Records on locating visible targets
################

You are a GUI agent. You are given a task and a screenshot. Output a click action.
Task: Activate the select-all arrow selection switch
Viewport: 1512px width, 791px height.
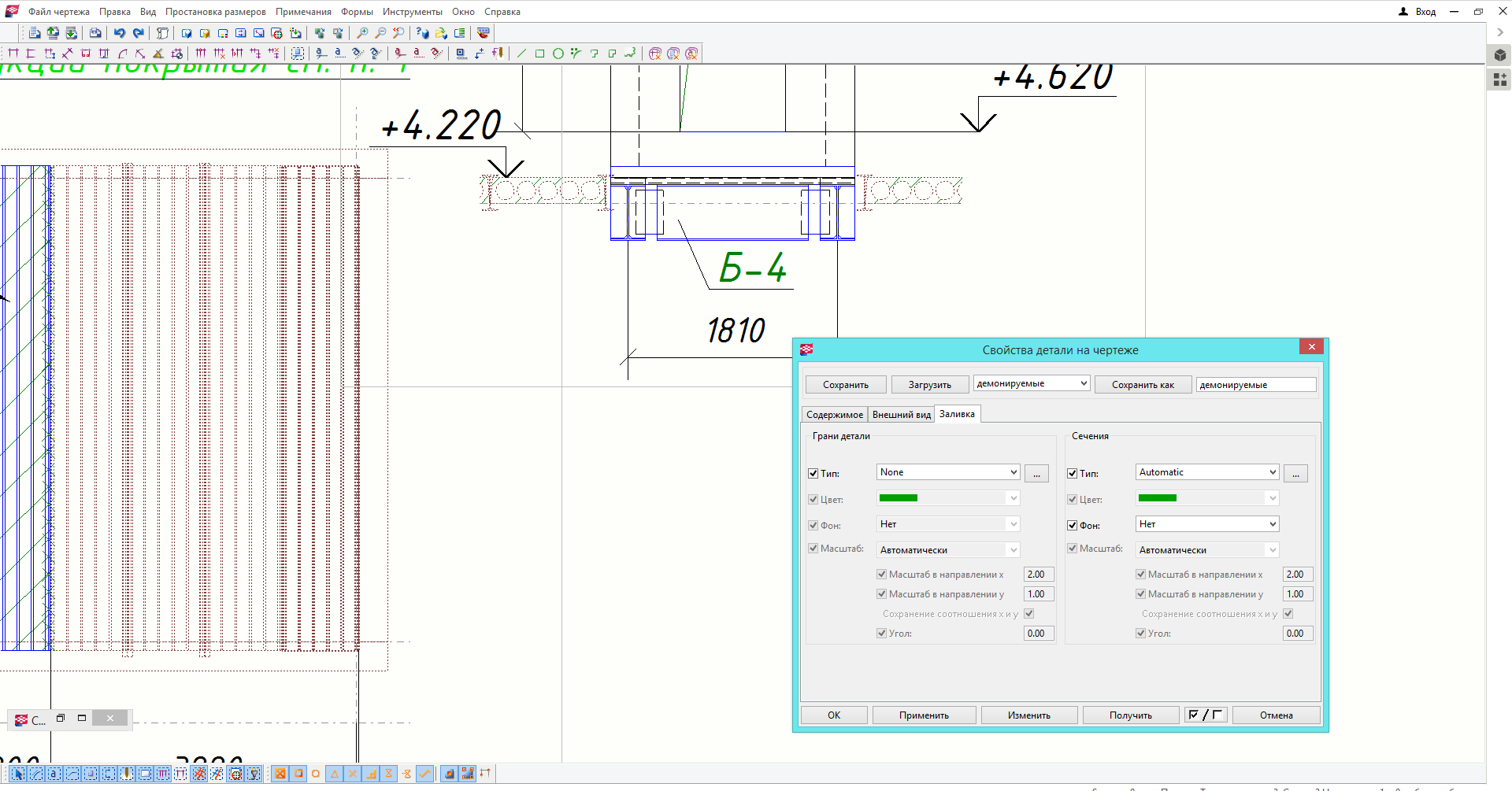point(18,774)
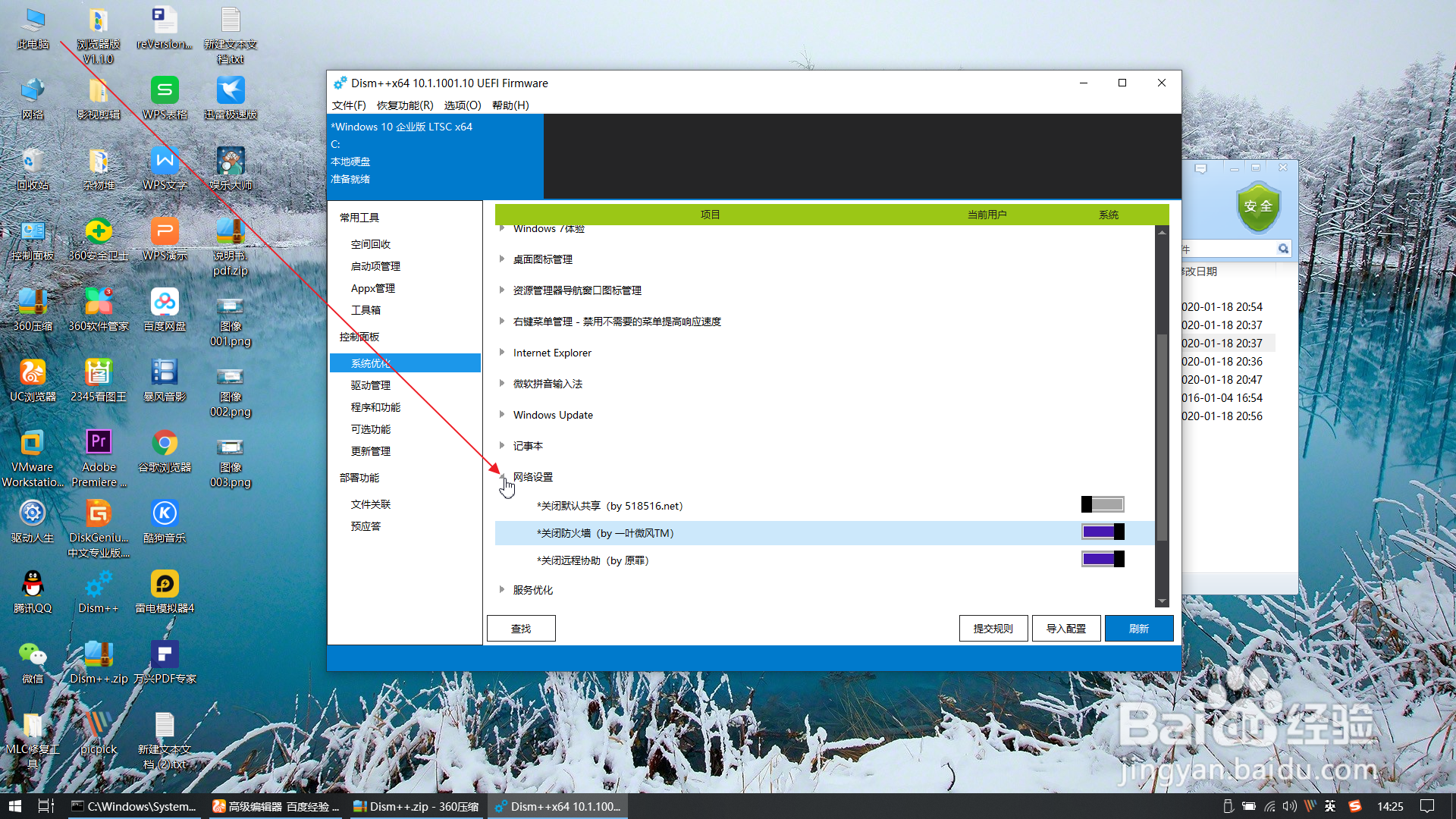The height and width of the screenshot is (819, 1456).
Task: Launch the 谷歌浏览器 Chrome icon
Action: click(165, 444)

################

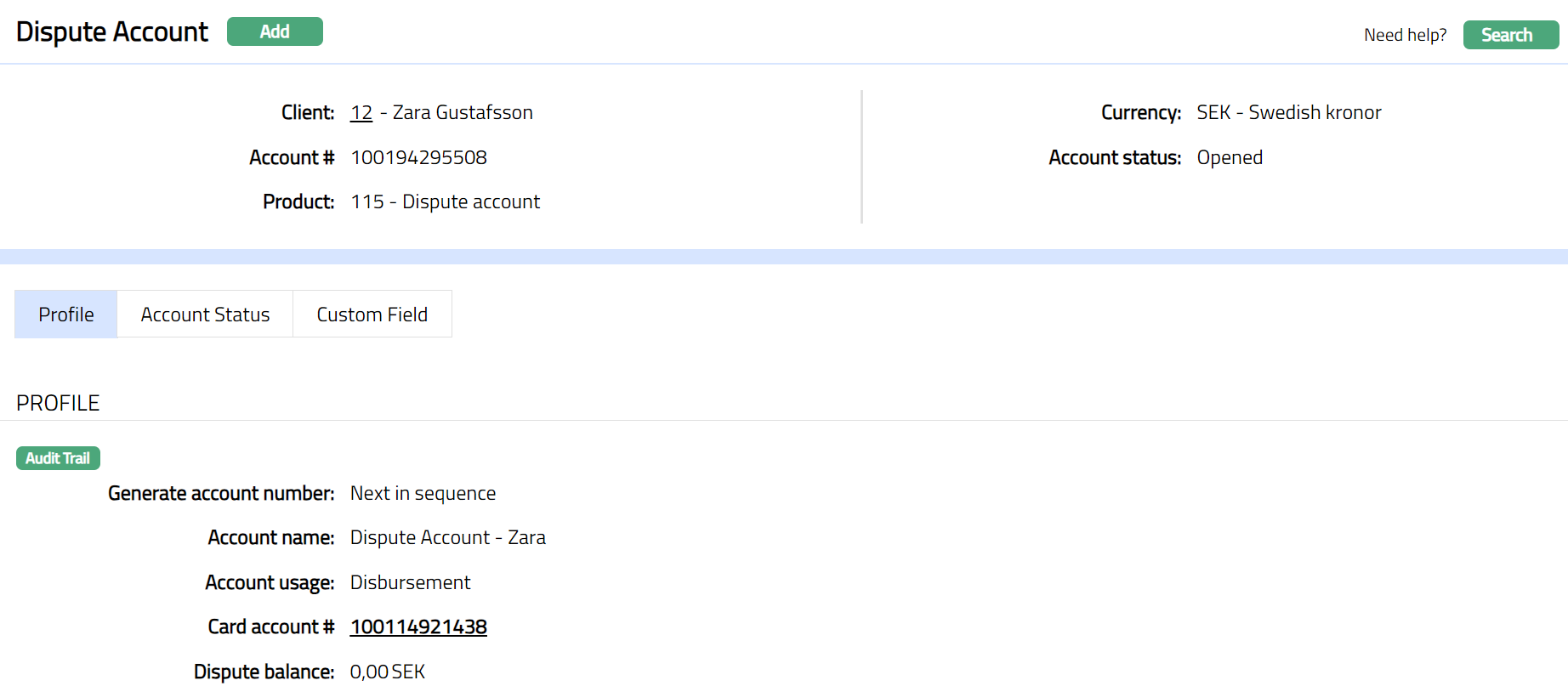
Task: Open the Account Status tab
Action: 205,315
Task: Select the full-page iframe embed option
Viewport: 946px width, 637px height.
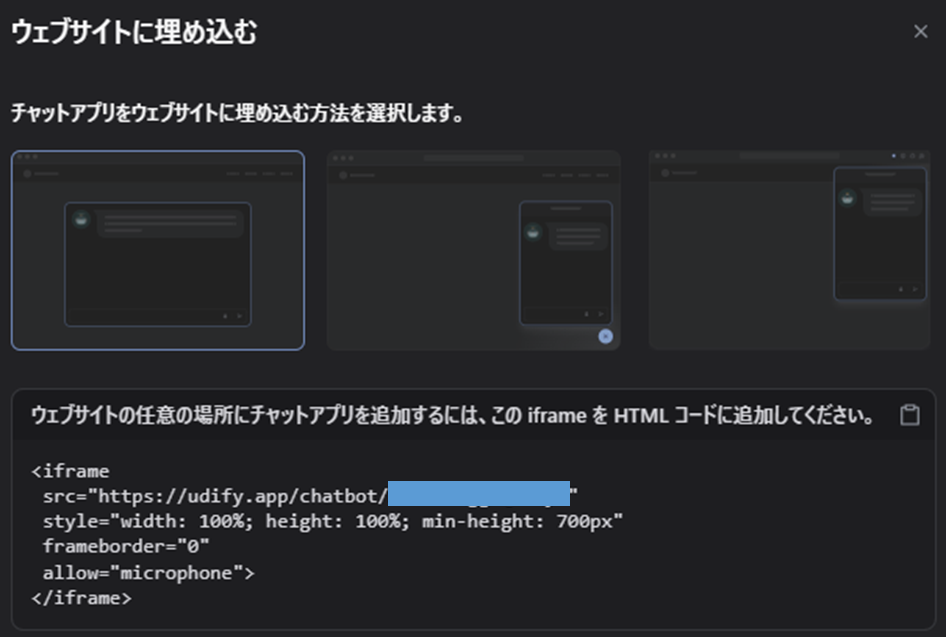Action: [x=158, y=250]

################

→ Aim of the task
Could you turn the records from the line with "Task: Select the" through the line with "Action: [x=158, y=250]" into a Markdown table with the columns Row and Line, skipping blank lines and leaving the pictures out?

→ Expected answer
| Row | Line |
|---|---|
| 1 | Task: Select the full-page iframe embed option |
| 2 | Viewport: 946px width, 637px height. |
| 3 | Action: [x=158, y=250] |